**Given problem:**
Render the items from the line containing "The height and width of the screenshot is (1080, 1920). Describe" through the end of the items as a Markdown table with the columns No. and Text, one numbered row per line and blank lines dropped. Leave the pictures out.

**Materials provided:**
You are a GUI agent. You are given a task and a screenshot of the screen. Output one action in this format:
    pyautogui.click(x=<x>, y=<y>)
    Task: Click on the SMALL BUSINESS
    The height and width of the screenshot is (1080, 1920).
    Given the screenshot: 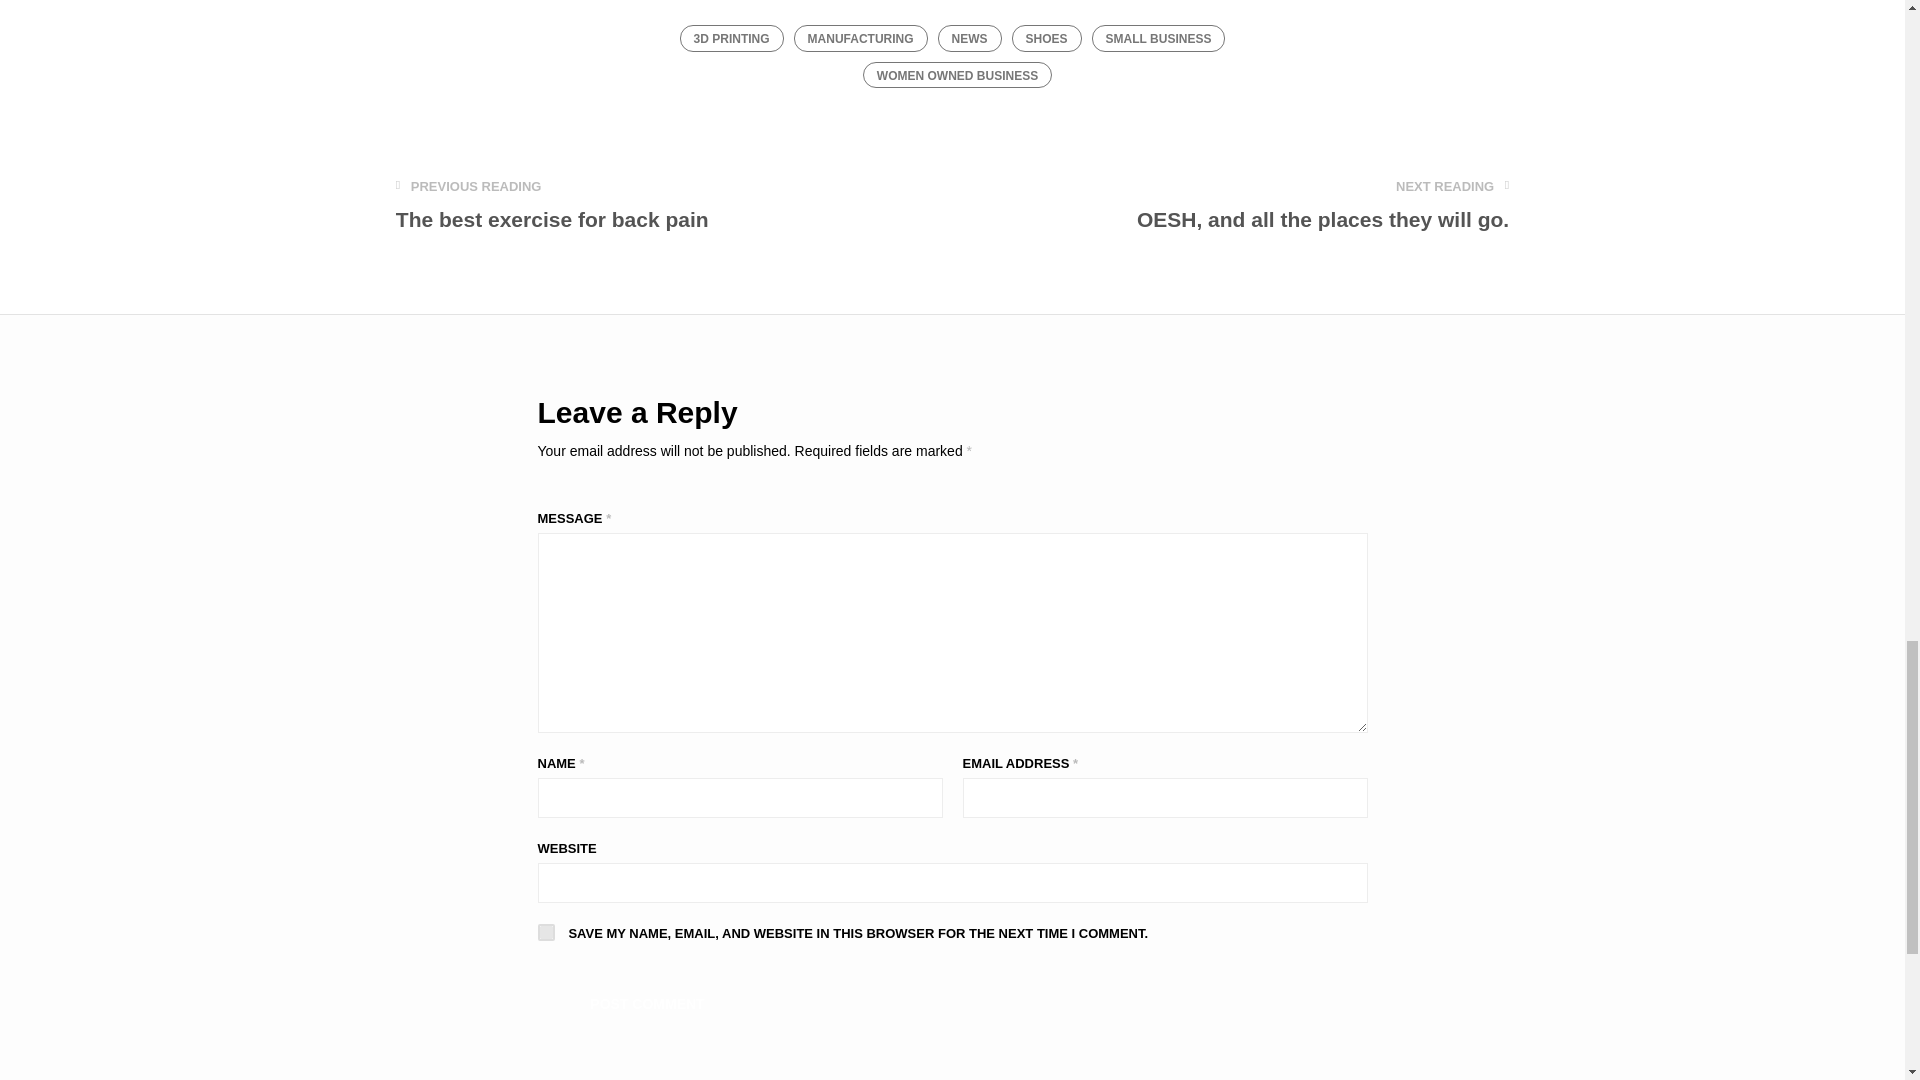 What is the action you would take?
    pyautogui.click(x=970, y=37)
    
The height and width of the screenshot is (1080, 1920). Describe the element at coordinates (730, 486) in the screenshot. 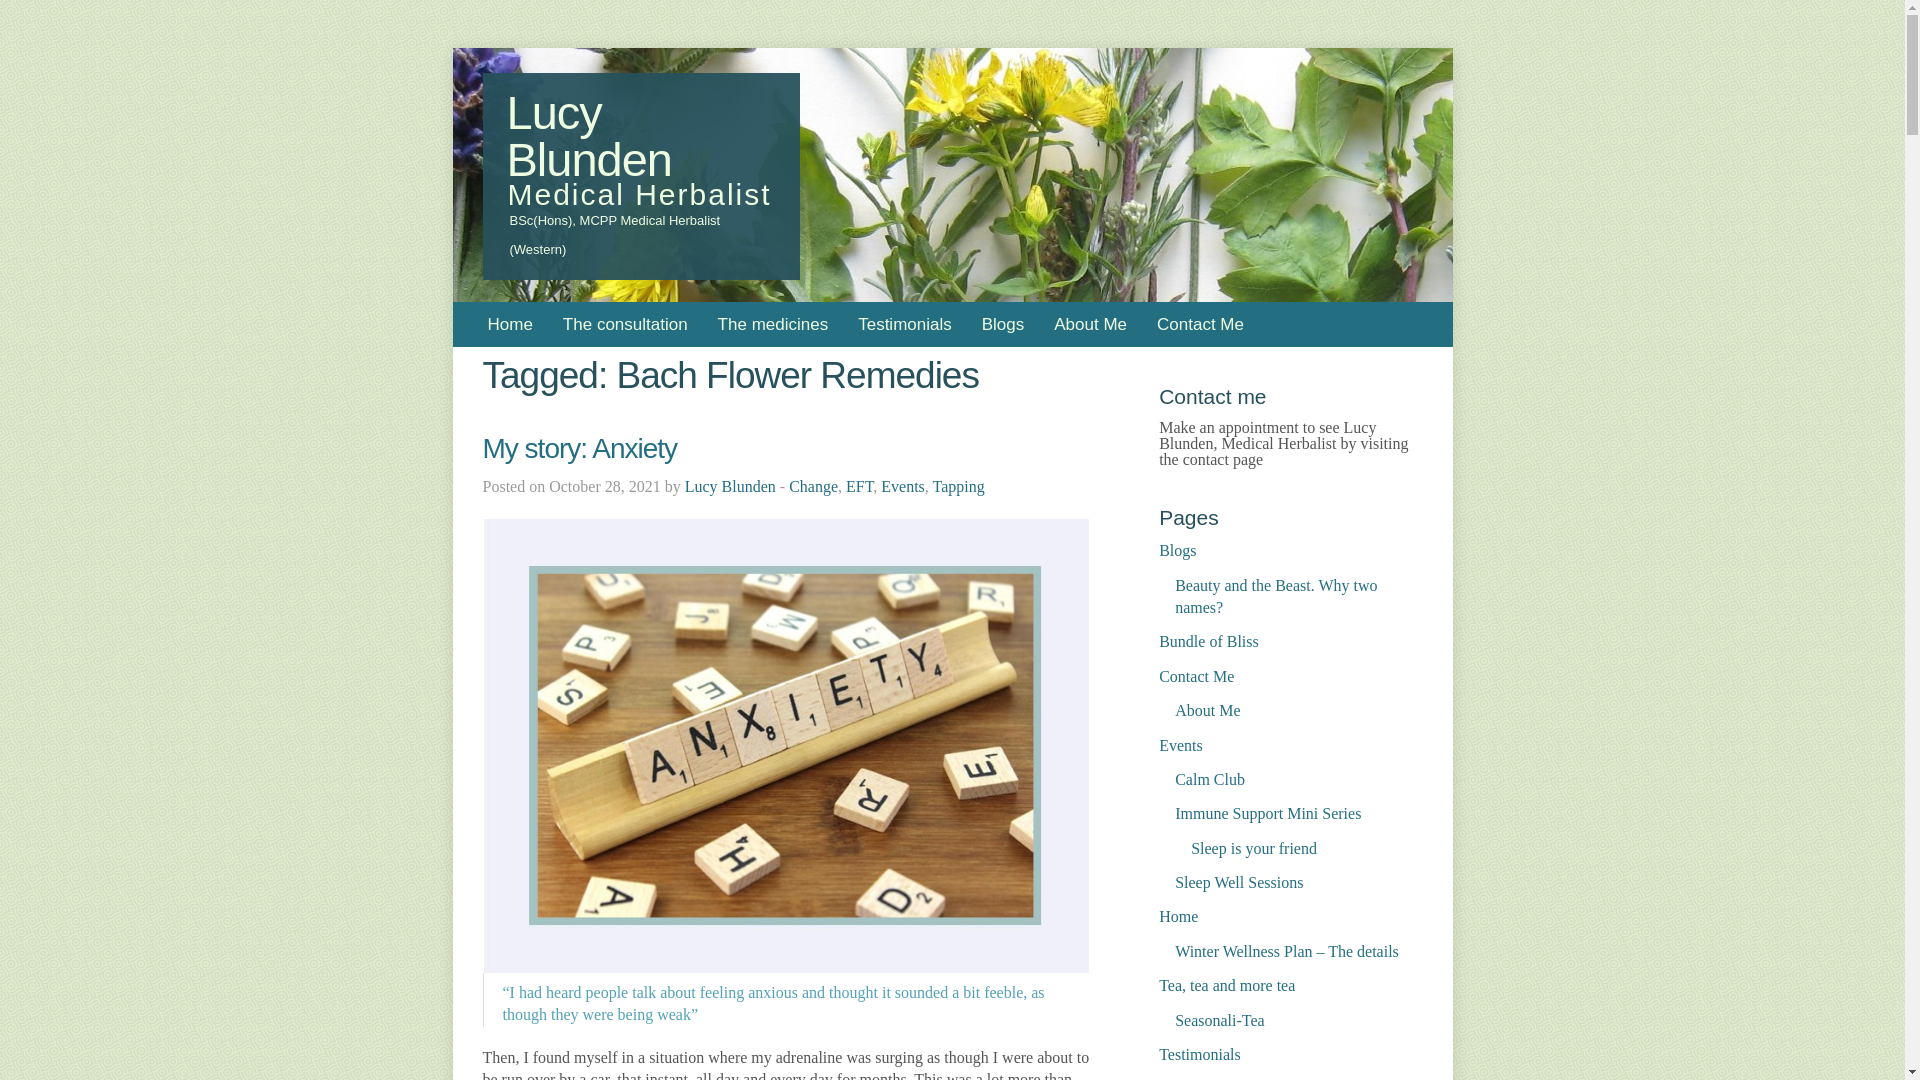

I see `Posts by Lucy Blunden` at that location.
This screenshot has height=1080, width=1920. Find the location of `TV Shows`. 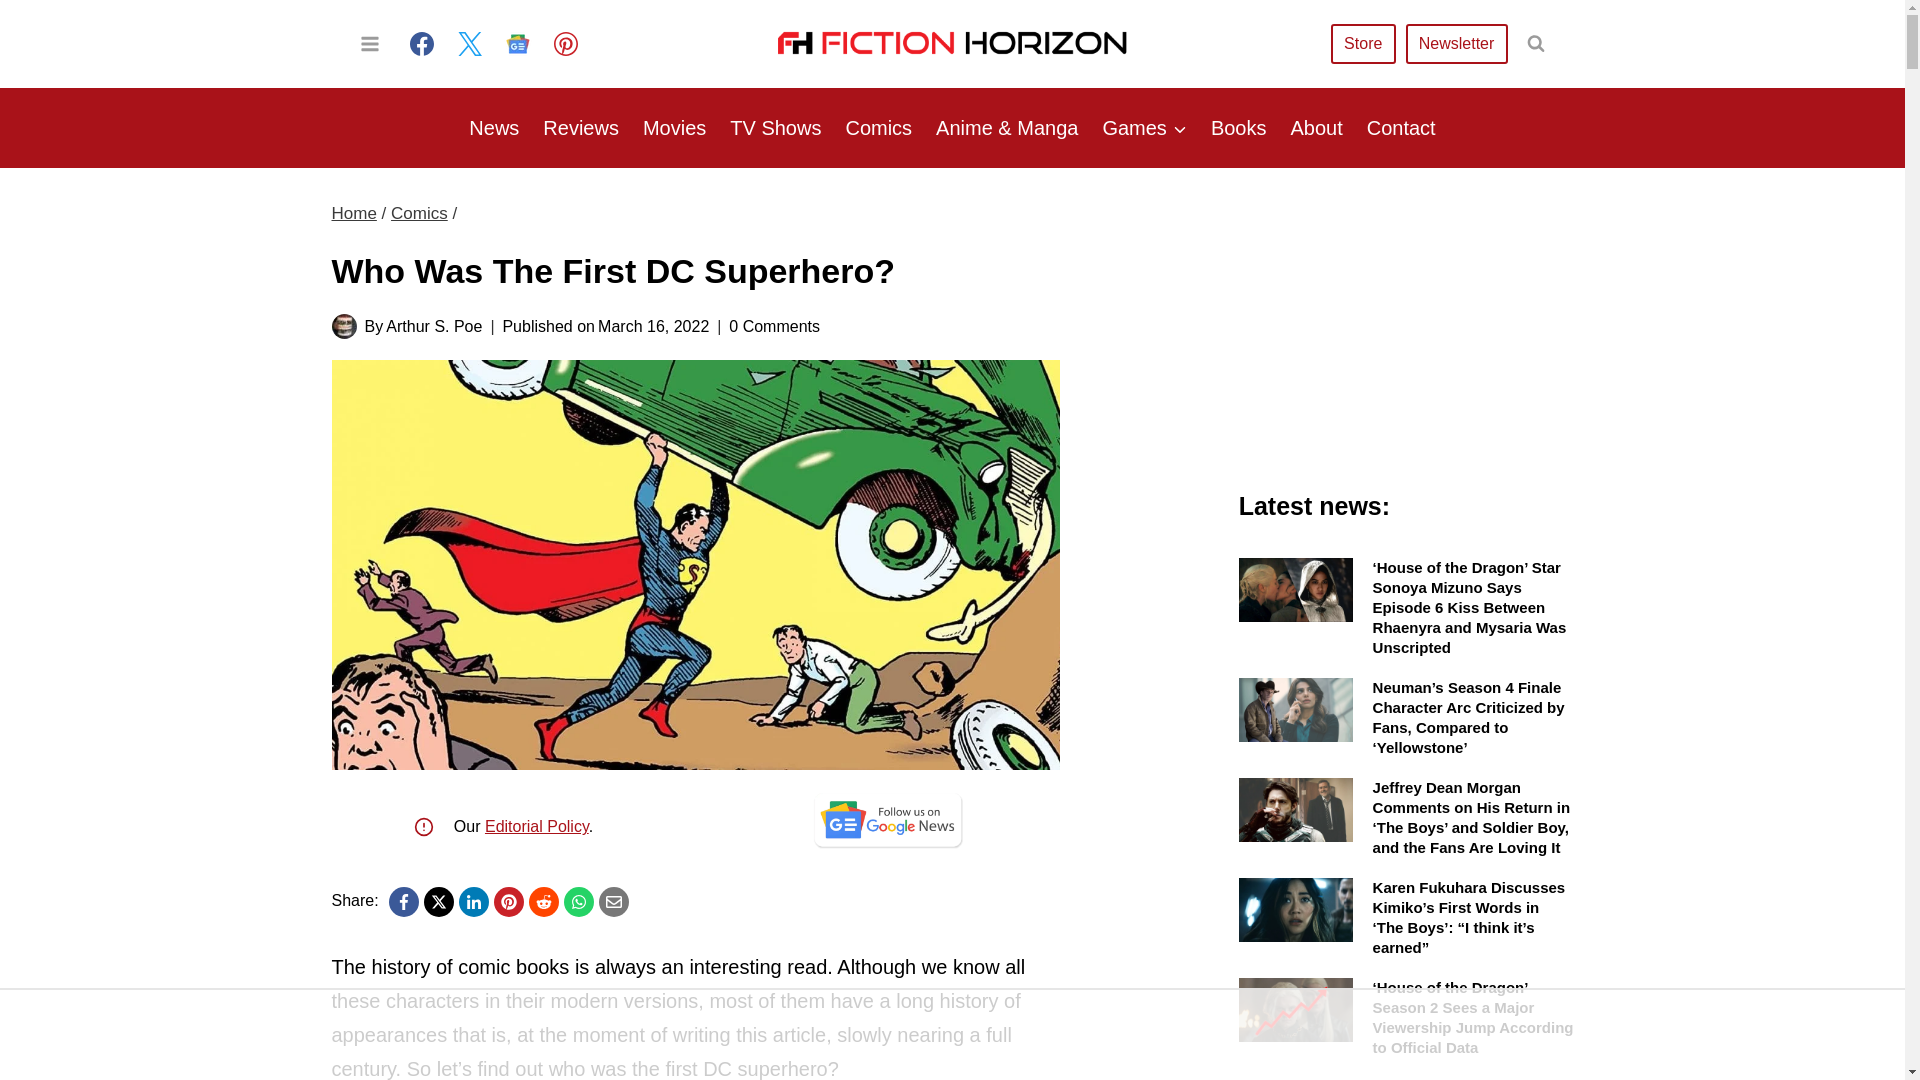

**Result for this exercise:**
| No. | Text |
|---|---|
| 1 | The height and width of the screenshot is (1080, 1920). Describe the element at coordinates (730, 486) in the screenshot.  |
| 2 | I see `Posts by Lucy Blunden` at that location. |
| 3 | This screenshot has height=1080, width=1920. Find the location of `TV Shows`.  |